March 22, 2018 / 9:46 AM / 4 months ago

Chinas Notenbank zieht nach US-Zinserhöhung geldpolitisch nach

Shanghai (Reuters) - Nach der Zinserhöhung in den USA zieht auch China die geldpolitischen Zügel etwas an.

Zhou Xiaochuan, governor of the People's Bank of China (PBOC), arrives for the official photo at the G20 Meeting of Finance Ministers in Buenos Aires, Argentina, March 19, 2018. REUTERS/Marcos Brindicci

Die Notenbank PBOC erhöhte den Schlüsselsatz für sogenannte Reverse-Repo-Geschäfte am Donnerstag auf 2,55 Prozent von bislang 2,50 Prozent.
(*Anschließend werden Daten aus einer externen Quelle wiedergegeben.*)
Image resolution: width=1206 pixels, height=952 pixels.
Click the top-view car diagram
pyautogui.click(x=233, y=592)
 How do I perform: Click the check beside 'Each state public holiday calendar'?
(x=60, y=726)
Diese dienen dazu, die Liquidität im Bankensystem zu kontrollieren. Der Devisenexperte Ken Cheung von der Mizuho Bank in Hongkong sagte, es handele sich wohl um einen eher symbolischen Schritt. Damit solle verhindert werden, dass die Zinskluft zwischen den USA und der Volksrepublik zu groß werde. Bereits nach geldpolitischen Straffungen in Washington im März und Dezember 2017 hatte die PBOC die Zügel etwas angezogen.
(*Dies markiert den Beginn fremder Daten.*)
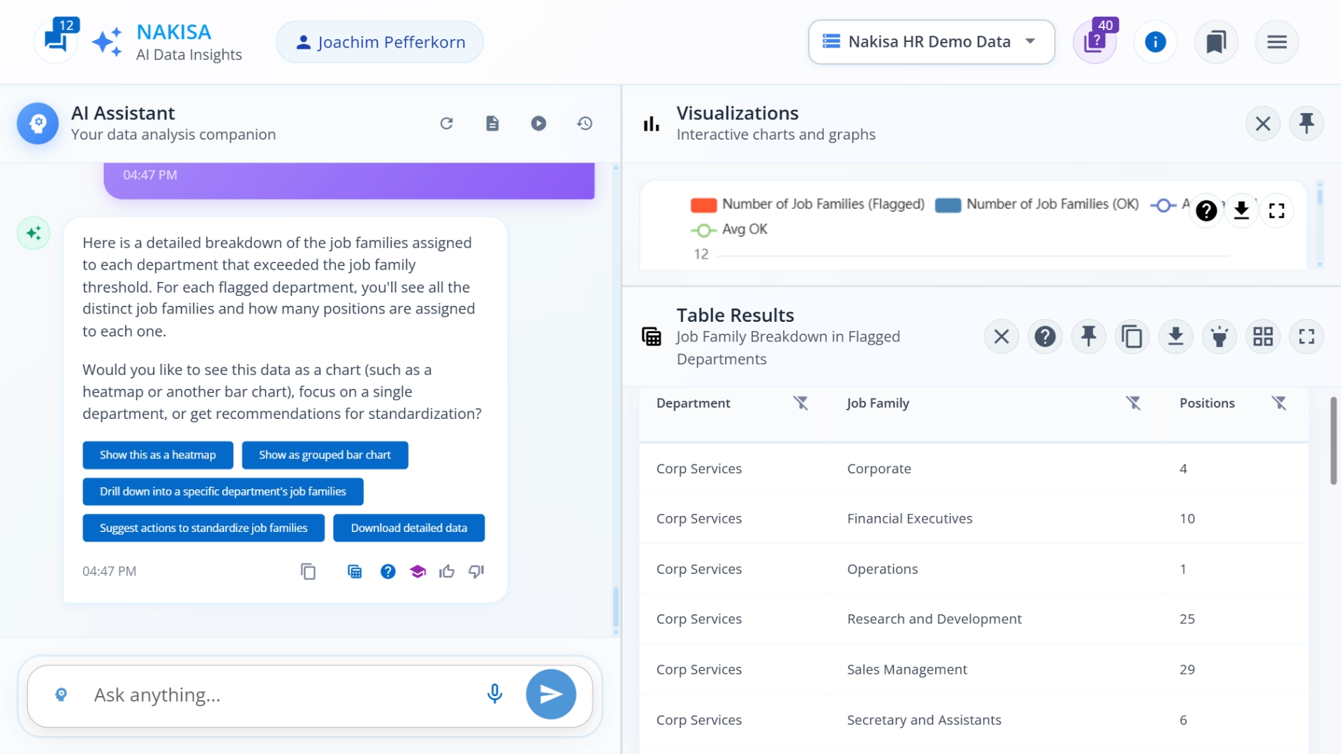Click Download detailed data button

pos(409,528)
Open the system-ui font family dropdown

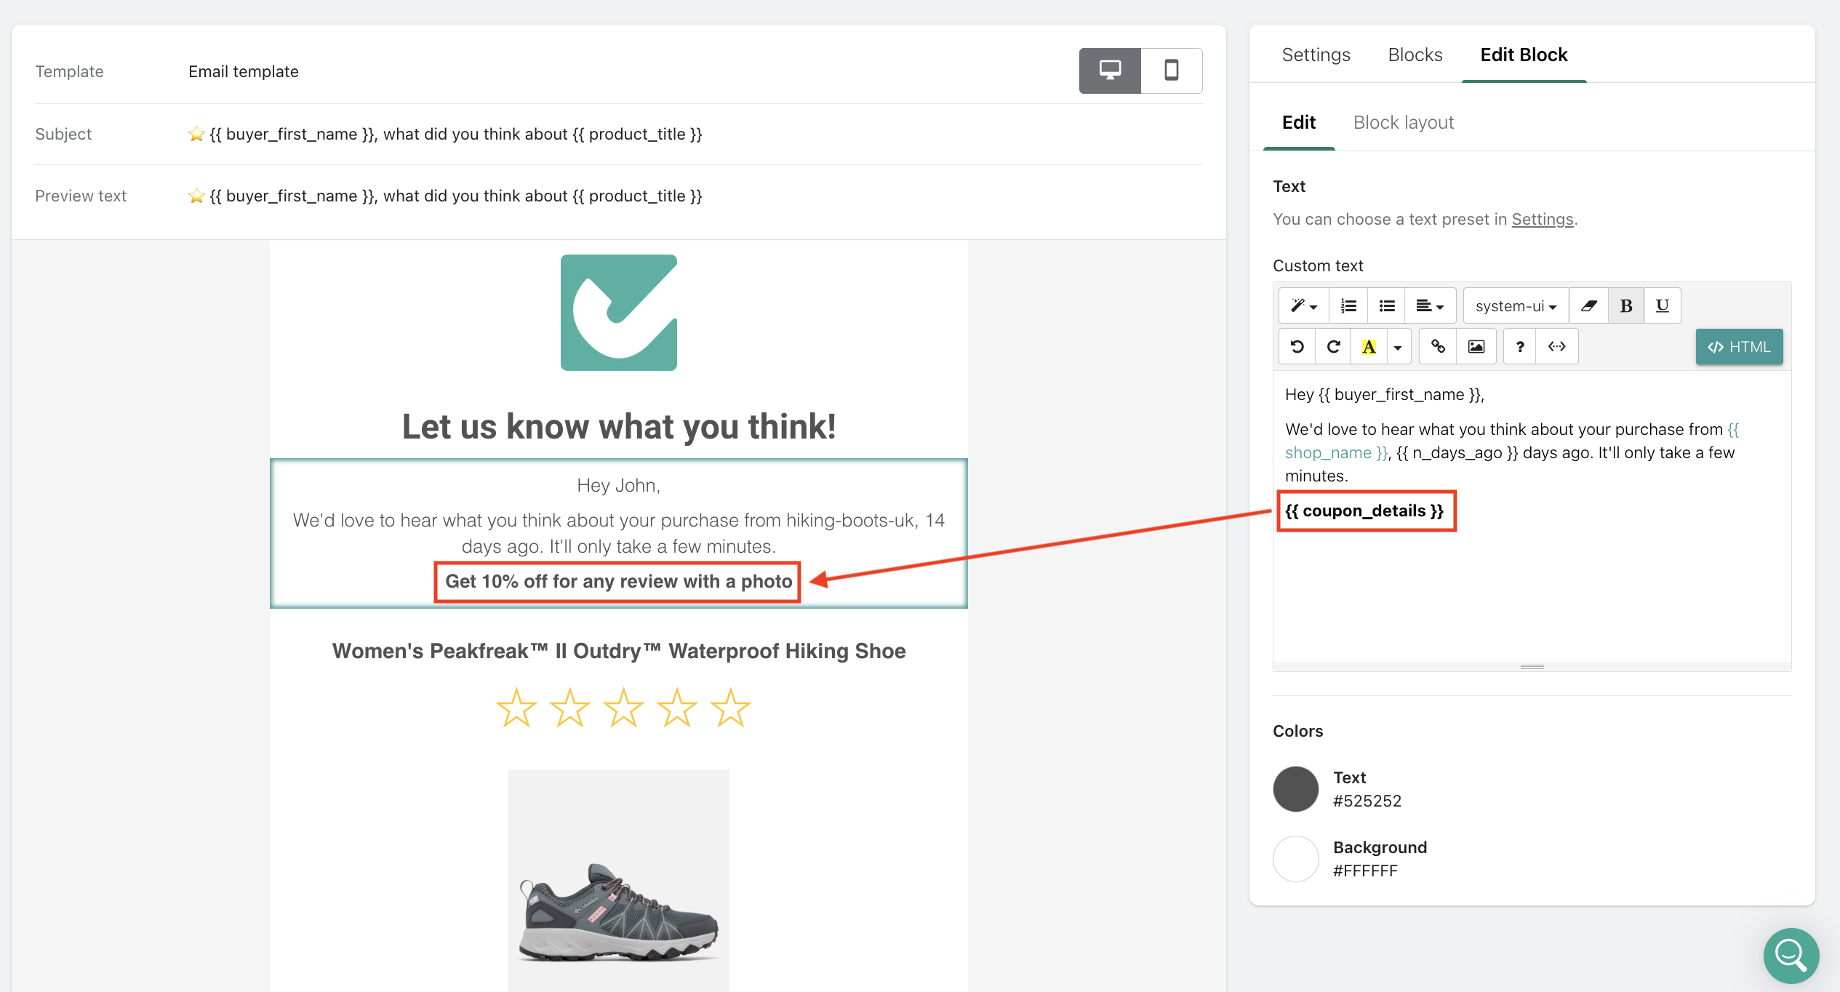click(x=1515, y=306)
Laut Insidern verteuerte die People’s Bank of China nun auch eine spezielle Kreditlinie für die Geldinstitute - im Fachjargon SLF genannt. Für über Nacht benötigte Liquiditätsspritzen müssen diese künftig 3,40 Prozent Zinsen statt bisher 3,35 Prozent berappen. Die US-Notenbank Fed hatte auf der ersten Sitzung unter Regie ihres neuen Präsidenten Jerome Powell den Schlüsselsatz um einen Viertelpunkt hochgesetzt. Er liegt nun in einer Spanne von 1,5 Prozent bis 1,75 Prozent. Die Währungshüter signalisierten zugleich, den Leitzins in diesem Jahr noch zweimal anheben zu wollen.

Mit der Zinserhöhung in den USA wird es für Anleger zusehends attraktiver, ihr Geld in der größten Volkswirtschaft der Welt anzulegen. Zugleich müssen Schwellenländer wie China damit rechnen, dass Kapital abgezogen wird. Das Finanzhaus Capital Economics geht davon aus, dass die Notenbank in Peking mit ihren Beschlüssen dieser Tendenzen entgegenwirken möchte. Doch könnten die Währungshüter im weiteren Jahresverlauf auch wieder zu einer lockeren Linie überwechseln, wenn sich die Konjunktur stärker abkühlen sollte.

“Doch die Luft für besonders stark extern sowie in Dollar verschuldete Länder und Unternehmen wird dünner”, sagte KfW-Chefökonom Jörg Zeuner. Die Dollarverschuldung der Schwellen- und Entwicklungsländer sei in Summe aber tragfähiger als in früheren Phasen steigender US-Zinsen.